Human Islet for Transplant and Research. R. Nano
  • Human islet transplantation is a well established approach to beta cell replacement in the treatment of insulin-deficient diabetes, applied in allogeneic and autologous patients. Even if it is recognized as successful clinical option and for this reason submitted to the rules of tissue transplantation (specific donor selection, GMP-like factory of production, periodic certification audit by the authority), it is not refunded everywhere as a specific clinical treatment, with great problem of sustainability of a transplant program.
    On the other hand, the success rate of islet isolation, intended as number of preparations suitable for transplant/total number of performed isolations, is approximately 25% for not sufficient purification or low islet quantity, with evident increase in the overall cost of the procedure.
    These reason and more recently, the increase of interest in insulin secreting stem cells have provide to maintain an active program of islet transplantation in centers with already consolidated experience in this field.
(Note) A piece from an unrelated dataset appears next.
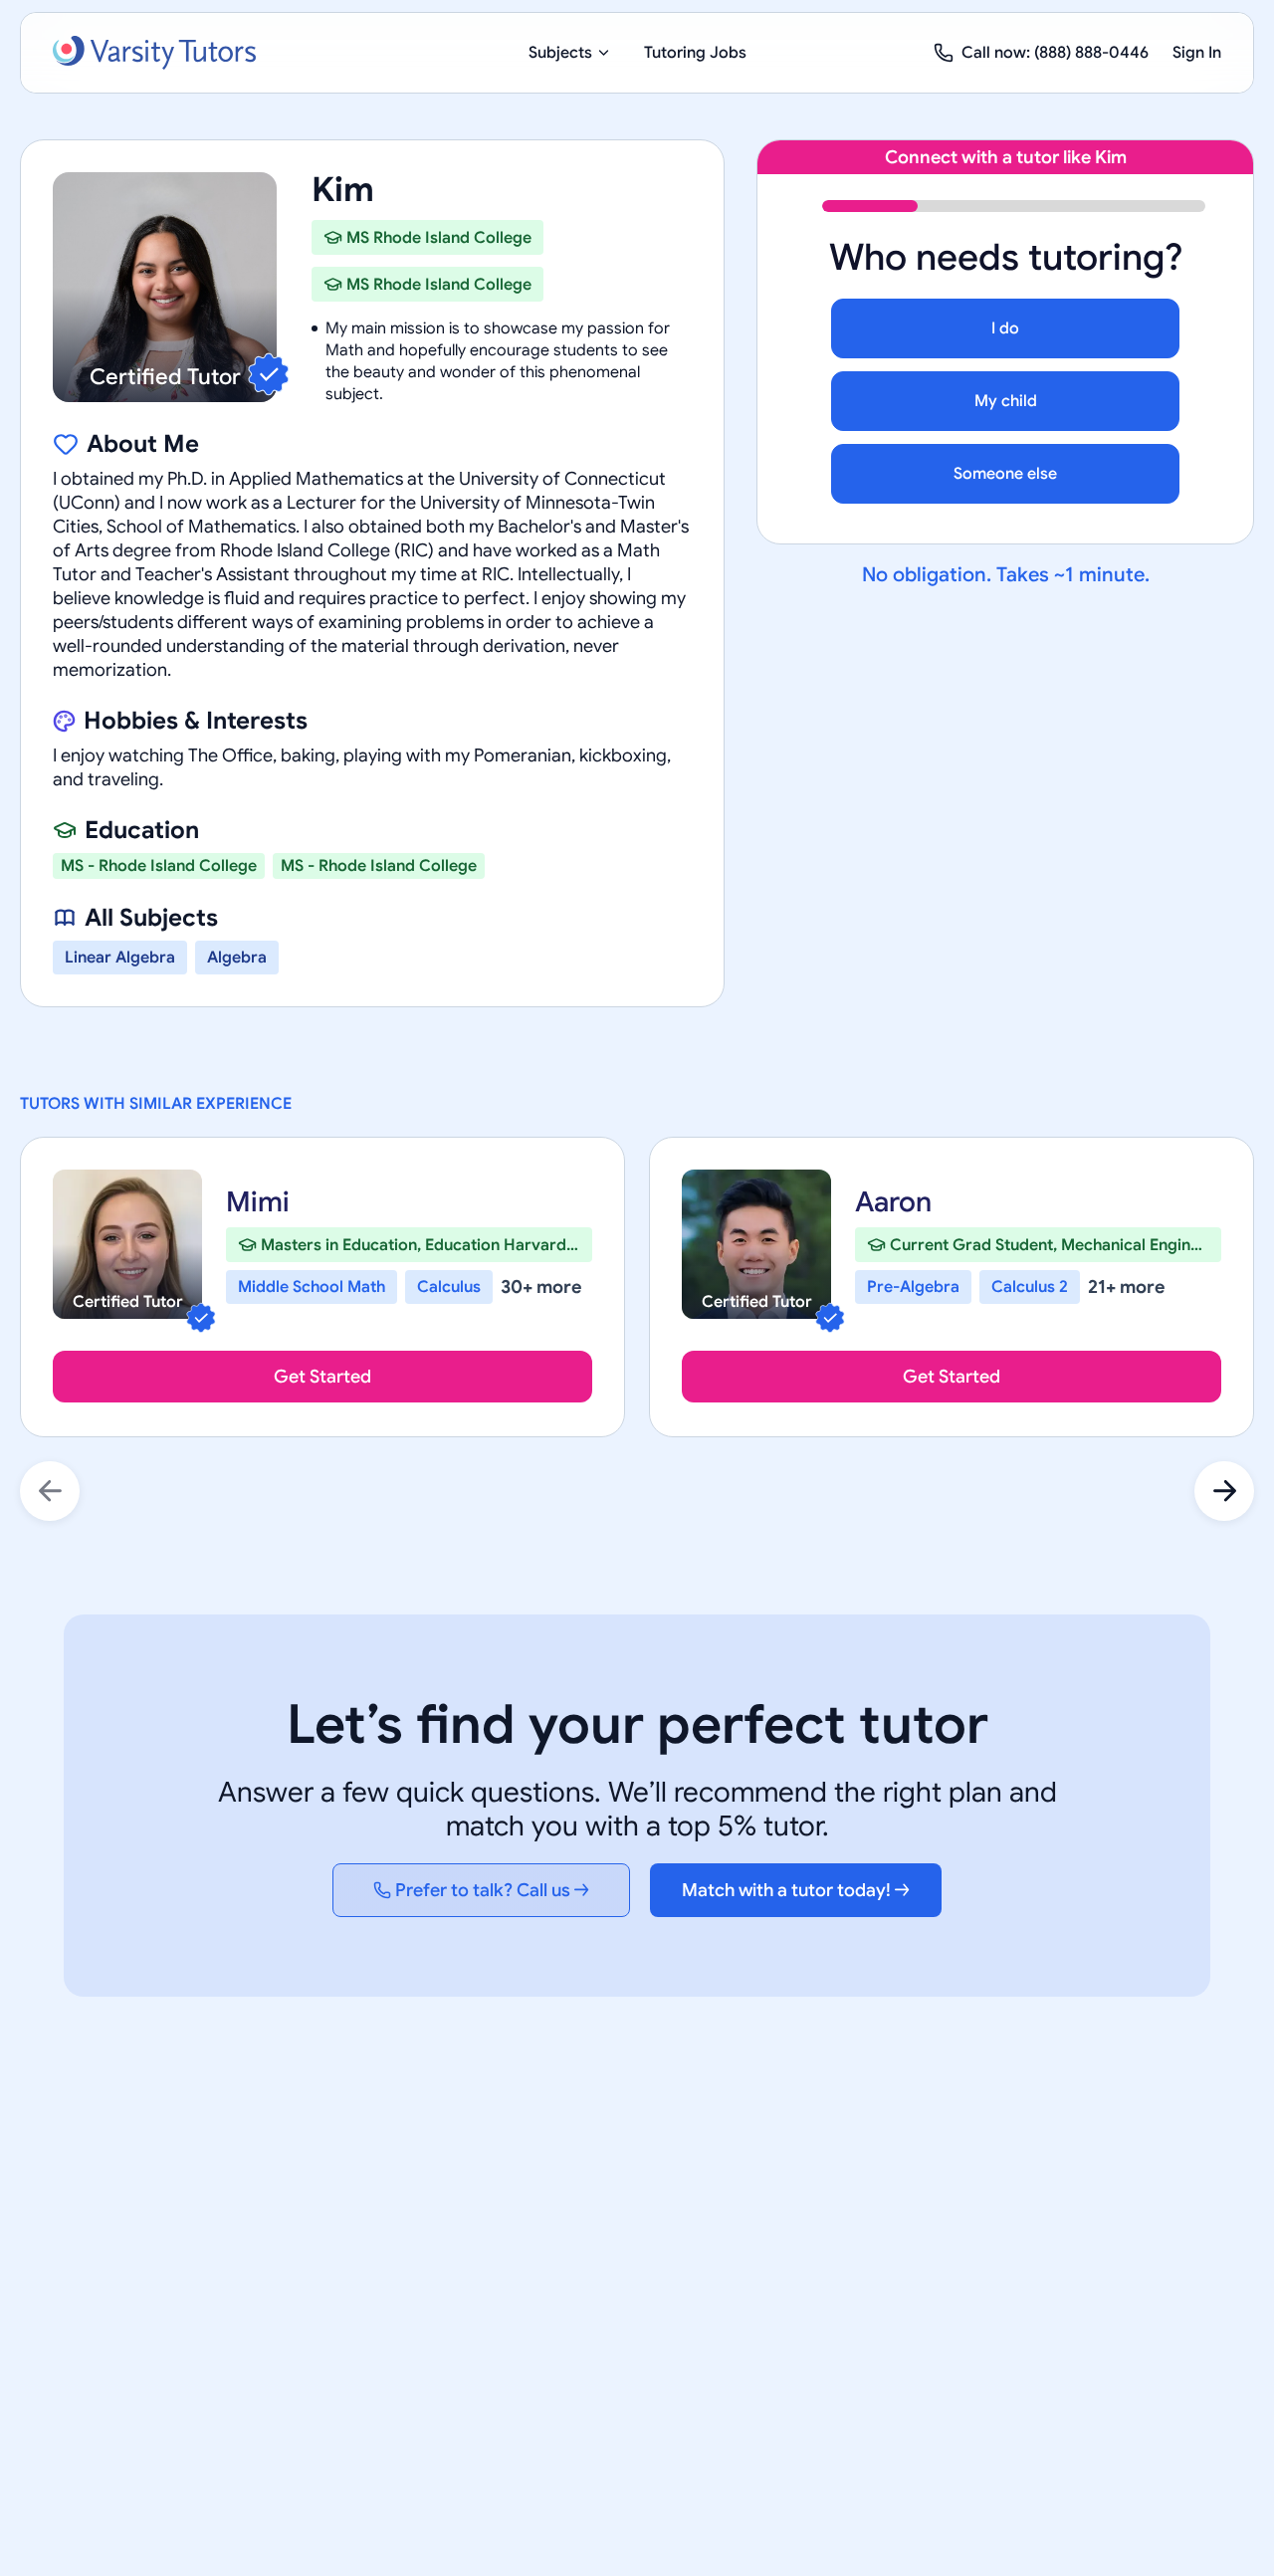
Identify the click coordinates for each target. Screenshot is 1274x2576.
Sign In (1196, 53)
  • We maintain an active program of allogeneic and autologous islets transplantation in OSR and a collaboration with Pancreatic Surgery Units of I.C. Humanitas and AOUI Verona for the islets preparation for autologous transplantation.
    As center of European Consortium for Islet Transplant and with the authorization of OSR Ethical Committee, we have distributed human islets for research for studies already approved by local IRB until last November 23th, when Italian Health Ministry has communicated the impossibility to allocate tissue not suitable for transplant to research, according with current legislation. After this communication only tissue derived from living donors that have released an informed consent use for research could be used.

  • 1) A facility suitable for islet processing with a quality assurance system already certified by the authority in an hospital with a Transplant Unit and Pancreatic Surgery Unit that sustain this activity.
    2) In case of insufficient number of islets for transplantation, the possibility of an alternative use for research both inside OSR and in important European centers.
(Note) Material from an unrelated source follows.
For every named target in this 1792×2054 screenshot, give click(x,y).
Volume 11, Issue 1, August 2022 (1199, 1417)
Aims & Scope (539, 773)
  • 1)Recent communication about the impossibility to use for research all the tissue harvested from deceased donors and not suitable for transplant. This problem is currently much discussed with the other tissue institutesbut the timing for a decisive action are uncertain .
    2) the availability of tissue from living donor is very low compared to that of decesead donors and actually does not represent a valid alternative to sustain research activity.

  • 1)To promote, together with the other tissue institutes, a revision of the current regulations that foresee the possibility of using for research purposes of tissues not suitable for transplantation, otherwise destined to be destroyed.
    2)Involve the Pancreatic Surgery Unit to increase the number of organs pancreatectomized patients from that would otherwise be destroyed to improve our ability of isolation from small organ pieces.

  • To promote, together with the other tissue institutes, a revision of the current regulations that foresee the possibility of using for research purposes of tissues not suitable for transplantation, otherwise destined to be destroyed.